▸ Aim of the task
Turn the lines below into a numbered list, skipping the blank lines.

Collected data
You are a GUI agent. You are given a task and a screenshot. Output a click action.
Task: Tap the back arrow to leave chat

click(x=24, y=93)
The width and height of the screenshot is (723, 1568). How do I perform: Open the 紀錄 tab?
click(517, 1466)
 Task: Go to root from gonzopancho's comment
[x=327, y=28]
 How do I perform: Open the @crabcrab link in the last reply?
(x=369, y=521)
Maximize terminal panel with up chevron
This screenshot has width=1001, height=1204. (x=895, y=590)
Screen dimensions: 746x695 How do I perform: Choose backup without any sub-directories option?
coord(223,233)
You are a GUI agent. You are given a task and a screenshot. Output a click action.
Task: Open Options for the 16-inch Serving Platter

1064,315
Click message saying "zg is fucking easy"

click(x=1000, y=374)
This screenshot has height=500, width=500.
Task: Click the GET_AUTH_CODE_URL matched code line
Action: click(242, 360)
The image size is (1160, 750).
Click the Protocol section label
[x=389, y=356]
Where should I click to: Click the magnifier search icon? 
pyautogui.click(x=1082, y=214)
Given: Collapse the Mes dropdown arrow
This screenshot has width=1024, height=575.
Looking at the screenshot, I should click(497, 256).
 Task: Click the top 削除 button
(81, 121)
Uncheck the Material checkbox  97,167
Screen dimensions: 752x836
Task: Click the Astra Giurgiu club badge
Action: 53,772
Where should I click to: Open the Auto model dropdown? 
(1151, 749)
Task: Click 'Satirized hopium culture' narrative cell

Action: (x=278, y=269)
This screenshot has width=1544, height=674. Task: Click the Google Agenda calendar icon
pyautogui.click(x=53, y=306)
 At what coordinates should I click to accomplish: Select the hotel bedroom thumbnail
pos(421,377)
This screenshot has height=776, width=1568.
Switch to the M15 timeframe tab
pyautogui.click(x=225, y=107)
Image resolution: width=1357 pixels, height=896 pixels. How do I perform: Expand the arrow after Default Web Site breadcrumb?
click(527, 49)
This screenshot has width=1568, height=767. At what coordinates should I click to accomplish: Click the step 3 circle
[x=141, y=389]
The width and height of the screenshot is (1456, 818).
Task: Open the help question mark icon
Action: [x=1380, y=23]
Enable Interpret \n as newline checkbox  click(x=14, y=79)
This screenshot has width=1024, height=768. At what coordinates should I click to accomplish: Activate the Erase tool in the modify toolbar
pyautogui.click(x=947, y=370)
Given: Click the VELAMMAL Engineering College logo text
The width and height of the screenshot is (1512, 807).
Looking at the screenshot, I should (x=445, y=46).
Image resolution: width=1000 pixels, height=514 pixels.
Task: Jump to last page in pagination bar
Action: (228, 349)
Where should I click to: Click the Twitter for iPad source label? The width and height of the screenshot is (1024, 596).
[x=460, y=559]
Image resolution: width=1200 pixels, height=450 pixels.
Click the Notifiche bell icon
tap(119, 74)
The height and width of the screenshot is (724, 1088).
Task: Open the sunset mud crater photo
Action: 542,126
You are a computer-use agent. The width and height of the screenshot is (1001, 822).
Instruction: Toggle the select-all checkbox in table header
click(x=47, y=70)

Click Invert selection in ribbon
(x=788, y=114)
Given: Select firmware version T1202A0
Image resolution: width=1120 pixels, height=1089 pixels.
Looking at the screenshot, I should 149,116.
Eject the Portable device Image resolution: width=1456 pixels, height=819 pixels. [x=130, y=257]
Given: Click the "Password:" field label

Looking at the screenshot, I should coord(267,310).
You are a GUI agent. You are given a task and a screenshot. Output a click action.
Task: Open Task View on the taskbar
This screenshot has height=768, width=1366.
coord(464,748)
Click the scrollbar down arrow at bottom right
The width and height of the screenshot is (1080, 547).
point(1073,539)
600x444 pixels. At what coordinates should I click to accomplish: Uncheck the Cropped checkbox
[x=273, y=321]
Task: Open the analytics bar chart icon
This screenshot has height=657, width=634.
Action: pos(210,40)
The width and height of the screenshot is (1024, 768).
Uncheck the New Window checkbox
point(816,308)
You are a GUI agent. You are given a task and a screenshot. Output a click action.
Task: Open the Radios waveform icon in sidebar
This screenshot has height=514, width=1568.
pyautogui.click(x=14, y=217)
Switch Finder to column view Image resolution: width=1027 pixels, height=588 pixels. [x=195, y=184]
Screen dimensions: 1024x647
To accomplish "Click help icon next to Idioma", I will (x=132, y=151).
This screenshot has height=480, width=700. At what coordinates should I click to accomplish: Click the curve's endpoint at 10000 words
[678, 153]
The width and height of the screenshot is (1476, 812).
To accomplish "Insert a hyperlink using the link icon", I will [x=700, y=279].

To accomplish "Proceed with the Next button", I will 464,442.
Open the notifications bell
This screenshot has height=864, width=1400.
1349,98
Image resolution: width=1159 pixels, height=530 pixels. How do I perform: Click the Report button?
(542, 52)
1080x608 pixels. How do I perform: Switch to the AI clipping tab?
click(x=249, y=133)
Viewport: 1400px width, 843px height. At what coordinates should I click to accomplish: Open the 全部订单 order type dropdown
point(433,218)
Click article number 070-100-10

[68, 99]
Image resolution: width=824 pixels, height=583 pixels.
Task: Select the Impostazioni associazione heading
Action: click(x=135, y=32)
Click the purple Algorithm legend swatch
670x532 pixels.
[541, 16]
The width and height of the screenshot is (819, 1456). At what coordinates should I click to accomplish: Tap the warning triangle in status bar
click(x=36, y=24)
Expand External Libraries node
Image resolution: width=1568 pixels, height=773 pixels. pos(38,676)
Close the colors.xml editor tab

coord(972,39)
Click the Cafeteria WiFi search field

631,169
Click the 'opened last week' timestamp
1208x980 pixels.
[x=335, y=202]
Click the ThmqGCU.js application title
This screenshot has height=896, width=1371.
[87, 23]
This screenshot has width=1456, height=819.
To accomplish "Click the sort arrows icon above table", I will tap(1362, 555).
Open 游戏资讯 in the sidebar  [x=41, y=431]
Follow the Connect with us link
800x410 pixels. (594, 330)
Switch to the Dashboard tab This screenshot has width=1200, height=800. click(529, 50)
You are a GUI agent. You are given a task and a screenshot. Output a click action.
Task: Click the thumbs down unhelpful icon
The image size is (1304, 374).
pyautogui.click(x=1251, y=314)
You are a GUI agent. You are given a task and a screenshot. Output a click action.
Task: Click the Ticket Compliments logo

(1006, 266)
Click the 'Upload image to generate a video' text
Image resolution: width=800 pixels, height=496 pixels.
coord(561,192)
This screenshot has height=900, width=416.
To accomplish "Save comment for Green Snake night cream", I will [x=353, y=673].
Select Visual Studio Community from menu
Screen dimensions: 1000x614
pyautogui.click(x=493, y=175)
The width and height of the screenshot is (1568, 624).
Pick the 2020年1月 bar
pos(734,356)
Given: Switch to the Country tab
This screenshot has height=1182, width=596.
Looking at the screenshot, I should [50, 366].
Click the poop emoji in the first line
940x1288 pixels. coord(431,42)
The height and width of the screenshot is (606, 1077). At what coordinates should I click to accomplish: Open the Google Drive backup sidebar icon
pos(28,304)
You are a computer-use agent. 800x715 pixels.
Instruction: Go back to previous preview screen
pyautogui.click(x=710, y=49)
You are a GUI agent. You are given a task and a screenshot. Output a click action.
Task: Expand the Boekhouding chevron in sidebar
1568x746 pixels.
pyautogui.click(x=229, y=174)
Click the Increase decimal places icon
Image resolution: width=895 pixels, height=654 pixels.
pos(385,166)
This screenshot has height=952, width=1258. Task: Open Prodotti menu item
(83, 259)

▸ Output for this task
1. You are a GUI agent. You are given a task and a screenshot. Output a click action.
2. Task: Tap the back arrow to leave chat
3. click(x=24, y=93)
4. The width and height of the screenshot is (723, 1568). How do I perform: Open the 紀錄 tab?
5. click(517, 1466)
6.  Task: Go to root from gonzopancho's comment
7. [x=327, y=28]
8.  How do I perform: Open the @crabcrab link in the last reply?
9. (x=369, y=521)
10. Maximize terminal panel with up chevron
11. This screenshot has width=1001, height=1204. (x=895, y=590)
12. Screen dimensions: 746x695 How do I perform: Choose backup without any sub-directories option?
13. coord(223,233)
14. You are a GUI agent. You are given a task and a screenshot. Output a click action.
15. Task: Open Options for the 16-inch Serving Platter
16. 1064,315
17. Click message saying "zg is fucking easy"
18. click(x=1000, y=374)
19. This screenshot has height=500, width=500.
20. Task: Click the GET_AUTH_CODE_URL matched code line
21. Action: click(242, 360)
22. The image size is (1160, 750).
23. Click the Protocol section label
24. [x=389, y=356]
25. Where should I click to: Click the magnifier search icon? 
26. pyautogui.click(x=1082, y=214)
27. Given: Collapse the Mes dropdown arrow
28. This screenshot has width=1024, height=575.
29. Looking at the screenshot, I should click(497, 256).
30.  Task: Click the top 削除 button
31. (81, 121)
32. Uncheck the Material checkbox  97,167
33. Screen dimensions: 752x836
34. Task: Click the Astra Giurgiu club badge
35. Action: 53,772
36. Where should I click to: Open the Auto model dropdown? 
37. (1151, 749)
38. Task: Click 'Satirized hopium culture' narrative cell
39. Action: (x=278, y=269)
40. This screenshot has width=1544, height=674. Task: Click the Google Agenda calendar icon
41. pyautogui.click(x=53, y=306)
42.  At what coordinates should I click to accomplish: Select the hotel bedroom thumbnail
43. pos(421,377)
44. This screenshot has height=776, width=1568.
45. Switch to the M15 timeframe tab
46. pyautogui.click(x=225, y=107)
47. Image resolution: width=1357 pixels, height=896 pixels. How do I perform: Expand the arrow after Default Web Site breadcrumb?
48. click(527, 49)
49. This screenshot has width=1568, height=767. At what coordinates should I click to accomplish: Click the step 3 circle
50. [x=141, y=389]
51. The width and height of the screenshot is (1456, 818).
52. Task: Open the help question mark icon
53. Action: [x=1380, y=23]
54. Enable Interpret \n as newline checkbox  click(x=14, y=79)
55. This screenshot has width=1024, height=768. At what coordinates should I click to accomplish: Activate the Erase tool in the modify toolbar
56. pyautogui.click(x=947, y=370)
57. Given: Click the VELAMMAL Engineering College logo text
58. The width and height of the screenshot is (1512, 807).
59. Looking at the screenshot, I should (x=445, y=46).
60. Image resolution: width=1000 pixels, height=514 pixels.
61. Task: Jump to last page in pagination bar
62. Action: (228, 349)
63. Where should I click to: Click the Twitter for iPad source label? The width and height of the screenshot is (1024, 596).
64. [x=460, y=559]
65. Image resolution: width=1200 pixels, height=450 pixels.
66. Click the Notifiche bell icon
67. tap(119, 74)
68. The height and width of the screenshot is (724, 1088).
69. Task: Open the sunset mud crater photo
70. Action: 542,126
71. You are a computer-use agent. The width and height of the screenshot is (1001, 822).
72. Instruction: Toggle the select-all checkbox in table header
73. click(x=47, y=70)
74. Click Invert selection in ribbon
75. (x=788, y=114)
76. Given: Select firmware version T1202A0
77. Image resolution: width=1120 pixels, height=1089 pixels.
78. Looking at the screenshot, I should 149,116.
79. Eject the Portable device Image resolution: width=1456 pixels, height=819 pixels. [x=130, y=257]
80. Given: Click the "Password:" field label
81. Looking at the screenshot, I should coord(267,310).
82. You are a GUI agent. You are given a task and a screenshot. Output a click action.
83. Task: Open Task View on the taskbar
84. This screenshot has height=768, width=1366.
85. coord(464,748)
86. Click the scrollbar down arrow at bottom right
87. The width and height of the screenshot is (1080, 547).
88. point(1073,539)
89. 600x444 pixels. At what coordinates should I click to accomplish: Uncheck the Cropped checkbox
90. [x=273, y=321]
91. Task: Open the analytics bar chart icon
92. This screenshot has height=657, width=634.
93. Action: pos(210,40)
94. The width and height of the screenshot is (1024, 768).
95. Uncheck the New Window checkbox
96. point(816,308)
97. You are a GUI agent. You are given a task and a screenshot. Output a click action.
98. Task: Open the Radios waveform icon in sidebar
99. This screenshot has height=514, width=1568.
100. pyautogui.click(x=14, y=217)
101. Switch Finder to column view Image resolution: width=1027 pixels, height=588 pixels. [x=195, y=184]
102. Screen dimensions: 1024x647
103. To accomplish "Click help icon next to Idioma", I will (x=132, y=151).
104. This screenshot has height=480, width=700. At what coordinates should I click to accomplish: Click the curve's endpoint at 10000 words
105. [678, 153]
106. The width and height of the screenshot is (1476, 812).
107. To accomplish "Insert a hyperlink using the link icon", I will [x=700, y=279].
108. To accomplish "Proceed with the Next button", I will 464,442.
109. Open the notifications bell
110. This screenshot has height=864, width=1400.
111. 1349,98
112. Image resolution: width=1159 pixels, height=530 pixels. How do I perform: Click the Report button?
113. (542, 52)
114. 1080x608 pixels. How do I perform: Switch to the AI clipping tab?
115. click(x=249, y=133)
116. Viewport: 1400px width, 843px height. At what coordinates should I click to accomplish: Open the 全部订单 order type dropdown
117. point(433,218)
118. Click article number 070-100-10
119. [68, 99]
120. Image resolution: width=824 pixels, height=583 pixels.
121. Task: Select the Impostazioni associazione heading
122. Action: click(x=135, y=32)
123. Click the purple Algorithm legend swatch
124. 670x532 pixels.
125. [541, 16]
126. The width and height of the screenshot is (819, 1456). At what coordinates should I click to accomplish: Tap the warning triangle in status bar
127. click(x=36, y=24)
128. Expand External Libraries node
129. Image resolution: width=1568 pixels, height=773 pixels. pos(38,676)
130. Close the colors.xml editor tab
131. coord(972,39)
132. Click the Cafeteria WiFi search field
133. 631,169
134. Click the 'opened last week' timestamp
135. 1208x980 pixels.
136. [x=335, y=202]
137. Click the ThmqGCU.js application title
138. This screenshot has height=896, width=1371.
139. [87, 23]
140. This screenshot has width=1456, height=819.
141. To accomplish "Click the sort arrows icon above table", I will tap(1362, 555).
142. Open 游戏资讯 in the sidebar  [x=41, y=431]
143. Follow the Connect with us link
144. 800x410 pixels. (594, 330)
145. Switch to the Dashboard tab This screenshot has width=1200, height=800. click(529, 50)
146. You are a GUI agent. You are given a task and a screenshot. Output a click action.
147. Task: Click the thumbs down unhelpful icon
148. The image size is (1304, 374).
149. pyautogui.click(x=1251, y=314)
150. You are a GUI agent. You are given a task and a screenshot. Output a click action.
151. Task: Click the Ticket Compliments logo
152. (1006, 266)
153. Click the 'Upload image to generate a video' text
154. Image resolution: width=800 pixels, height=496 pixels.
155. coord(561,192)
156. This screenshot has height=900, width=416.
157. To accomplish "Save comment for Green Snake night cream", I will [x=353, y=673].
158. Select Visual Studio Community from menu
159. Screen dimensions: 1000x614
160. pyautogui.click(x=493, y=175)
161. The width and height of the screenshot is (1568, 624).
162. Pick the 2020年1月 bar
163. pos(734,356)
164. Given: Switch to the Country tab
165. This screenshot has height=1182, width=596.
166. Looking at the screenshot, I should [50, 366].
167. Click the poop emoji in the first line
168. 940x1288 pixels. coord(431,42)
169. The height and width of the screenshot is (606, 1077). At what coordinates should I click to accomplish: Open the Google Drive backup sidebar icon
170. pos(28,304)
171. You are a computer-use agent. 800x715 pixels.
172. Instruction: Go back to previous preview screen
173. pyautogui.click(x=710, y=49)
174. You are a GUI agent. You are given a task and a screenshot. Output a click action.
175. Task: Expand the Boekhouding chevron in sidebar
176. 1568x746 pixels.
177. pyautogui.click(x=229, y=174)
178. Click the Increase decimal places icon
179. Image resolution: width=895 pixels, height=654 pixels.
180. pos(385,166)
181. This screenshot has height=952, width=1258. Task: Open Prodotti menu item
182. (83, 259)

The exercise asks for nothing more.